Lisa’s Response: Their curfew is 11pm and more often than not, they are home before then. On school nights its 9pm.
SLEEPOVERS
When it gets to the point when you are going to be with your friends till late at night and then seeing them early in the morning you might as well sleepover. It’s much easier to not have to get rides back home and to the person’s house in the morning and we make so many memories during sleepovers because we can have girl talk and just have a good time.
Lisa’s Response: Gah, you all know by now I dislike sleepovers, for several reasons. Honestly, they are completely unnecessary! If they want to sleep at my house, fine. I just want to be aware what they are doing and where they are at all times #controllingmom You can read the original reasons HERE. I will say my parents were strict to the extreme and they started allowing us to sleep at our best friend’s houses when we were 16. They knew I was a good kid: I didn’t drink, I didn’t try drugs, I didn’t get into trouble with boys. Either that or they were older parents and I was the youngest so they gave up, haha!


WHITE TEE (wearing a small) – STAR JEANS (wearing a 24) – CONVERSE (go half size down)



AVERY: TOP (wearing a XS) – JEANS (wearing a 25) – CONVERSE – BELT
POPPY: TEE (wearing a XS) – JEANS (wearing a 25) – CONVERSE – BELT
I love your posts with your daughters. They help me so much in relating to my 13 year old sister. We are 23 years apart so sometimes I don’t feel relatability to her. These posts help me understand teenagers and what’s important to them these days. Thank you!

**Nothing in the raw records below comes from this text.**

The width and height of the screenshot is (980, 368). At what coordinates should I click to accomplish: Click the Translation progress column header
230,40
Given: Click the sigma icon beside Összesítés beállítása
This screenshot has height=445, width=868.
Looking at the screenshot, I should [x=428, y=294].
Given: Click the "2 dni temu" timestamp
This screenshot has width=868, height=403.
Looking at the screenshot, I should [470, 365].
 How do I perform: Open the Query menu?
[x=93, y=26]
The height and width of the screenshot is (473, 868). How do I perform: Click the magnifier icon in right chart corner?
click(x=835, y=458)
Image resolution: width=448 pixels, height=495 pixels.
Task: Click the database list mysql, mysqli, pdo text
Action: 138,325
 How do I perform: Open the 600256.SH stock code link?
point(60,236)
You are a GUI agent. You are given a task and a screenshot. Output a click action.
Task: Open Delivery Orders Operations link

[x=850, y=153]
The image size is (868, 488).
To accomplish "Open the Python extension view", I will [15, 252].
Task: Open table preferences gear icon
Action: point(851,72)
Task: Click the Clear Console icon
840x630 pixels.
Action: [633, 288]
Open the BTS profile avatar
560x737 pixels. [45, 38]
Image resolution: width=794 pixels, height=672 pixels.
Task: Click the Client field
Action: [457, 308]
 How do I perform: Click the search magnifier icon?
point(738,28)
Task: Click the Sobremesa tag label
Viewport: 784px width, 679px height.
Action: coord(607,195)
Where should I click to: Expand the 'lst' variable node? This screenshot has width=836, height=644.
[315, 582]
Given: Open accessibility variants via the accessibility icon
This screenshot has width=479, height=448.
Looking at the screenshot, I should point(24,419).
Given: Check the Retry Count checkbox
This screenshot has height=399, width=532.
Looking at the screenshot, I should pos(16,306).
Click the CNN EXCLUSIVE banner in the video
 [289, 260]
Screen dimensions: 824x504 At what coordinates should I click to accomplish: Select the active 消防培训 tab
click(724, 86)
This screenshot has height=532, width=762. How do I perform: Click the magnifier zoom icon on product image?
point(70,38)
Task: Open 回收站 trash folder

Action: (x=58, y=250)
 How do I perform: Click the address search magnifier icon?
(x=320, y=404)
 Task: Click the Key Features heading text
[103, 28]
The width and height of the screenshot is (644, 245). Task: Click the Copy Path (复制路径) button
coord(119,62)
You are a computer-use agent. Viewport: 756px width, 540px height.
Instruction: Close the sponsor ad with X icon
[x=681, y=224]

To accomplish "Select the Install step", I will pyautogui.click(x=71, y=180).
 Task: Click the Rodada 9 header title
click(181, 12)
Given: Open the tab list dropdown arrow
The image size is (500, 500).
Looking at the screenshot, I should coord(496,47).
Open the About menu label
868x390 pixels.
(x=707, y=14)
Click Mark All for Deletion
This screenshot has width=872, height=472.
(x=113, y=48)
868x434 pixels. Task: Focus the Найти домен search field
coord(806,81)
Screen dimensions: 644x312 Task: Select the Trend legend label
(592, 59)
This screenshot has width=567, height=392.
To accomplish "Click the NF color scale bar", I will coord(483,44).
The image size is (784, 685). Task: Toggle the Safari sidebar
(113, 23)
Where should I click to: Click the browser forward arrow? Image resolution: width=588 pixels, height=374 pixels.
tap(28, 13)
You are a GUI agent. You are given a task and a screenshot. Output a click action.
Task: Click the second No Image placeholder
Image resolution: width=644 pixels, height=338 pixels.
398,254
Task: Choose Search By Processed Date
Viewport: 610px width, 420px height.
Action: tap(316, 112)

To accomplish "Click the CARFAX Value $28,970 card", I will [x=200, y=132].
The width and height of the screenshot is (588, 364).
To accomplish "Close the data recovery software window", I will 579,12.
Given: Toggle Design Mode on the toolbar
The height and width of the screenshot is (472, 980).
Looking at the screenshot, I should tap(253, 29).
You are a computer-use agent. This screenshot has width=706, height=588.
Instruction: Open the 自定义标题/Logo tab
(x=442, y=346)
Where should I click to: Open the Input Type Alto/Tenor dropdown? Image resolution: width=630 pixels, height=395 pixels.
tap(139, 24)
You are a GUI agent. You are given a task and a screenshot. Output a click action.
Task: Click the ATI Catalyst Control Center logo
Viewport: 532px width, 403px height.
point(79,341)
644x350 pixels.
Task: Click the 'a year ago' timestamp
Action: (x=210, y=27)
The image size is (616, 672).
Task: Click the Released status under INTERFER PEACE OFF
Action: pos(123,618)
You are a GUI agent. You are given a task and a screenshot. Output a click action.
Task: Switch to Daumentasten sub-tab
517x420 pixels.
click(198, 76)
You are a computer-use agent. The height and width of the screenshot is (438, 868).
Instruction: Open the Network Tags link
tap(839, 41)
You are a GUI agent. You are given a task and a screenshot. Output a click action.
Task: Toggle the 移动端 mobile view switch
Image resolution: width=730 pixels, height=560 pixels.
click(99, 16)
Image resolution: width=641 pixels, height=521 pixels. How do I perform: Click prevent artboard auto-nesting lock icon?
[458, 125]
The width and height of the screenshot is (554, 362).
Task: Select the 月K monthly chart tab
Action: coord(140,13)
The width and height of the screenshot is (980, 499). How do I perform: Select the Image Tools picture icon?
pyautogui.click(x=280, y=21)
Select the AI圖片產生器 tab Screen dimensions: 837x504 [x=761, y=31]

I’m so glad you like them! They have fun doing them too!
This was SO good! I loved hearing both perspectives and give insight to me as a mom of 2 boys that will bee teenagers in a few years.
I am definitely more of a strict mom and need to do more research on social media!
Thanks again!
Glad you liked this post. Thanks for taking the time to read and leave a comment. Have a great day!
I’m just gonna say it straight, with the acknowledgement of you are a great person and mother. My parents were very strict with me growing up and had a lot of the same
rules. The strictness made me resent them, and I rebelled in ways that they couldn’t control (or couldn’t know about). I lost my virginity at a very young age because I didn’t know when another boy might like me again, or when my parents would let me hang out with one again. I regret it. I became very depressed as a kid because I didn’t get to do the things other kids got to do (like sleepovers, parties, or social media.) I didn’t trust my parents because I felt like they didn’t trust me, and it created a really unhealthy relationship way into my adulthood (Im nearly 30, and I still see a therapist about my over-controlling parents). I was good. I listened for the most part, never snuck out, never drank or did drugs, because I respected my parents. But I really think there’s an opportunity to empower your kids, so that they grow up knowing how to handle situations when you’re no longer hovering. I went wild when I went to college because the reigns were off. I didn’t even talk to my father for two years.
It’s all about balance. They’re going to screw up at one point like any human, the important thing is they learn from the choices they make and become good people from it. You’re doing great, Lisa, and so are your kids.
Thanks for sharing your story. You are right, everyone makes mistakes and the goal is to learn from them! Thank you for taking the time to comment. Have a great week!
LOVEEEEEE <3 I'm 24 and still have a #controllingmom.
haha Nim! ps we LOVE all the new selects. x
Love this post!!! I am a boy mom to tweens (well my third is a girl, and I will be too old to care/keep up like your parents, haha!). Do you ever worry that they’ll have a different log in to the social media apps, so they can avoid your monitoring?? I am so paranoid. Kids are smart! And do you have a favorite “tracking” device for their phone/laptop? Life360 is what I hear the most about – but i haven’t gotten one yet! Please share the one you like most, b/c i’m sure you’ve tried them all.